Something no one else has…

Hello friend! This month has been busy with several trips and birthdays, and less creative work done than I would have liked, but I am plugging away at my projects. Baby steps in the right direction are still getting me closer to my dreams. How has your month been?

A Joshua tree in Joshua Tree National Park, one of the places my family visited this past month.

Imago Dei

I tell my children they are special. They have gifts and talents and personalities that make them who they are. I tell my boys that God gave them their strong muscles, not to hurt anyone, but for helping. I tell my daughter she is so smart, talented, and caring, and to use those things to be a blessing to the people she is around.

It’s so easy to see the blessing others are in the world, and yet so hard to see ourselves as valuable. But friend, I want to tell you, YOU have a special gift to give the world. There’s no one else who can give your gift to the world. Only you. Each individual on this planet has had their own life, their own experiences, their own thoughts, which are unique and special.

I have to remind myself of this on the days when I look at the work I’ve been making and hold it up against other people’s work and see all my weaknesses and failings.

I feel defeated.

I feel like giving up.

Why Bother?

Because right now, there is someone out there 

with a wound in the exact shape of your words.

(The Second O of Sorrow)

– Sean Thomas Dougherty
(The Second O of Sorrow)

So, don’t give up. Create something. Something beautiful that comes from you.

What happens when you turn off the TV, the social scrolling, the podcasts, the sports? The quiet of your own thoughts greets you. What is churning inside of you? What intrigues you? What puzzles you? What are you thinking?

It’s not easy to make something. Tough noogies. Make something anyway. You have something to give to others, and it’s not the latest gossip or small talk. It’s something real and if you don’t start trying to get it out, 
it 
will 
be 
lost.

Lost because what you can offer the world is something that only you can offer the world. Something that is stirring inside of you. The gift from your Creator to join Him in creating.

So, what stirs within your heart when I talk like this? A book? An artwork? A garden? A recipe? An invention?

I would love to hear about it. I would also love to see it when you create 

it.

But unless we are creators we are not fully alive. What do I mean by creators? Not only artists, whose acts of creation are the obvious ones of working with paint of clay or words. Creativity is a way of living life, no matter our vocation or how we earn our living. Creativity is not limited to the arts, or having some kind of important career.

– Madeleine L’Engle
(Walking on Water)

Project Updates:

­I have been in the query trenches (as it is fondly called by those writers who have experienced it) this past month and a half. As I shared, I had finished my book dummy for Bulldozers in the Sky, and have been sending it off to agents. So far, I have received some lovely, and some even personalized, rejections. I guess that’s why it’s called the trenches. Perseverance and dedication is required to make it through this gauntlet to actually having an agent who loves your work and will champion it for you to the big publishers. 

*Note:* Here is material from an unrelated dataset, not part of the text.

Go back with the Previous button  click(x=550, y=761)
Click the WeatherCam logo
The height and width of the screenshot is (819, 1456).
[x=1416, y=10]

I am working on the early work for my next dummy. These are stories that I have taken through many versions, gotten feedback on, and had a lot of positive comments on before. Now I’m adding my own illustrations to them before sending them out into the world.  

The next story I’m working on is called Superhero Sister. So far I’ve broken the story into pages, worked on some character sketches, and thumbnailed about half of the story. 


Books I’m Reading and Recommending:

Grownup:

The Last Bookshop in London by Madeline Martin

This book was wonderful, but I needed tissues! There were several tear-jerking parts. 

August 1939: London prepares for war as Hitler’s forces sweep across Europe. Grace Bennett has always dreamed of moving to the city, but the bunkers and drawn curtains that she finds on her arrival are not what she expected. And she certainly never imagined she’d wind up working at Primrose Hill, a dusty old bookshop nestled in the heart of London.

Through blackouts and air raids as the Blitz intensifies, Grace discovers the power of storytelling to unite her community in ways she never dreamed – a force that triumphs over even the darkest nights of the war.

Middle Grade:

The Lion, The Witch, and the Wardrobe by C.S. Lewis

The Chronicles of Narnia is our family read-aloud. It is going well, we read the Magician’s Nephew first, then this one. My 9-year-old especially enjoys it.

Narnia… the land beyond the wardrobe door, a secret place frozen in eternal winter, a magical country waiting to be set free.

Lucy is the first to find the secret of the wardrobe in the professor’s mysterious old house. At first her brothers and sister don’t believe her when she tells of her visit to the land of Narnia. But soon Edmund, then Peter and Susan step through the wardrobe themselves. In Narnia they find a country buried under the evil enchantment of the White Witch. When they meet the Lion Aslan, they realize they’ve been called to a great adventure and bravely join the battle to free Narnia from the Witch’s sinister spell.

Picture Book:

King Bidgood’s in the Bathtub by Audrey Wood and Don Wood

A humorous tale that my children had to read every night while we had it checked out from the library. The pictures are hilarious and beautiful.

Despite pleas from his court, a fun-loving king refuses to get out of his bathtub to rule his kingdom.